### YOUR TASK
For each line below that contains the word "will", make a copy.

=-=-=

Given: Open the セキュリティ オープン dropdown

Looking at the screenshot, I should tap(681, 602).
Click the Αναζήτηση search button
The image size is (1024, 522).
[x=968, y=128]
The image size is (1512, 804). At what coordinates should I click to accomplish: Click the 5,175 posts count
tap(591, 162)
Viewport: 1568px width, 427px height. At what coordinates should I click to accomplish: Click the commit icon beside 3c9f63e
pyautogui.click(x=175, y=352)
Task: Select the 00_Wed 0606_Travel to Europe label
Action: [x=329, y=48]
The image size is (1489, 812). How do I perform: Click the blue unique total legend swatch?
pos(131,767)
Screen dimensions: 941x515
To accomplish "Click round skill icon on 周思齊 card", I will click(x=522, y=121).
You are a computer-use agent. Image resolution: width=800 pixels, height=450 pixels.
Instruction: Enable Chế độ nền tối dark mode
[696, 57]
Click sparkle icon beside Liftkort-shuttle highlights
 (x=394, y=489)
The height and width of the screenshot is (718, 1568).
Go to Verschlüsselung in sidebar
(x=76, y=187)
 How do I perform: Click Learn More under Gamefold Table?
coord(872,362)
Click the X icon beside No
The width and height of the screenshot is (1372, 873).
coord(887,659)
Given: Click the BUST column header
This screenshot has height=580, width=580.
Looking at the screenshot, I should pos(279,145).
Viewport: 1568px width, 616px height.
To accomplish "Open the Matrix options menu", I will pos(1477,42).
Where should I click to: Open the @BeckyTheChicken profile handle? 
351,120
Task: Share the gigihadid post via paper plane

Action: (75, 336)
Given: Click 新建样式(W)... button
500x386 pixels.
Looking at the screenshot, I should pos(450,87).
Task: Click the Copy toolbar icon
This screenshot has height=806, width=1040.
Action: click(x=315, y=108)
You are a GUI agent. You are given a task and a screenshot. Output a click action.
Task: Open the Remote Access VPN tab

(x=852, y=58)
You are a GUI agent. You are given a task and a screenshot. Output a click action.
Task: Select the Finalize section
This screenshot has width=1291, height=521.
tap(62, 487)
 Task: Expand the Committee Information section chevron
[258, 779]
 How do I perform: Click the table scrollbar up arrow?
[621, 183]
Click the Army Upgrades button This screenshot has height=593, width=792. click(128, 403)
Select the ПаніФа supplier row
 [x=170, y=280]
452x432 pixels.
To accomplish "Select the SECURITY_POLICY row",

=-=-=

### REPLY
To accomplish "Click round skill icon on 周思齊 card", I will click(x=522, y=121).
To accomplish "Open the Matrix options menu", I will pos(1477,42).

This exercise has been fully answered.